__PASSAGE SHOWN__:
━━━
VT-NLP/Mocheg

error in train(args) of retrieve_train.py script

Closed this issue · 2 comments

Hi and thank you for promoting Mocheg. I'm facing an error in train(args) function when I'm trying to reproduce the evidence retrieval part. The problem is, in the train set, there are some DOCUMENT# in text_evidence_qrels_sentence_level.csv file which are not presents in Corpus3_sentence_level.csv. so consequently there is no text for them which causes to "KeyError: '12843-67364-1". where "12843-67364-1" is the DOCUMENT#. please note that I'm using the complete version of Corpus3_sentence_level.csv which also includes tweets.

Thanks for your reminder. I cleaned some noisy documents in Corpus3_sentence_level.csv while missing the text_evidence_qrels_sentence_level.csv file. I will update text_evidence_qrels_sentence_level.csv by Sunday.

Currently, you can first remove these rows in text_evidence_qrels_sentence_level.csv if their DOCUMENT# does not exist in Corpus3_sentence_level.csv. The "DOCUMENT#" in text_evidence_qrels_sentence_level.csv should match corpus_id in Corpus3_sentence_level.csv. Thanks!

already updated the dataset files.
━━━
__DATA__:
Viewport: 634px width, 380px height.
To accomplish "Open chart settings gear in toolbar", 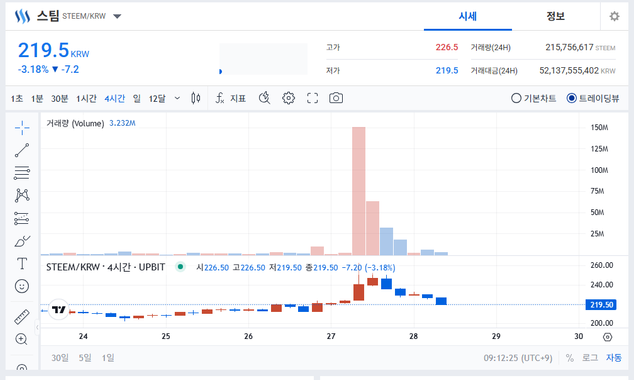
━━━
__REQUIRED WORK__:
**a.** From the Mocheg issue thread, extract the passage from "Thanks for your" to "the dataset files.".
**b.** In the Mocheg issue thread, which column in Corpus3_sentence_level.csv should the DOCUMENT# in text_evidence_qrels_sentence_level.csv match?
Rely only on the Mocheg issue thread.

__CORRECT ANSWERS__:
**a.**
Thanks for your reminder. I cleaned some noisy documents in Corpus3_sentence_level.csv while missing the text_evidence_qrels_sentence_level.csv file. I will update text_evidence_qrels_sentence_level.csv by Sunday.

Currently, you can first remove these rows in text_evidence_qrels_sentence_level.csv if their DOCUMENT# does not exist in Corpus3_sentence_level.csv. The "DOCUMENT#" in text_evidence_qrels_sentence_level.csv should match corpus_id in Corpus3_sentence_level.csv. Thanks!

already updated the dataset files.

**b.** corpus_id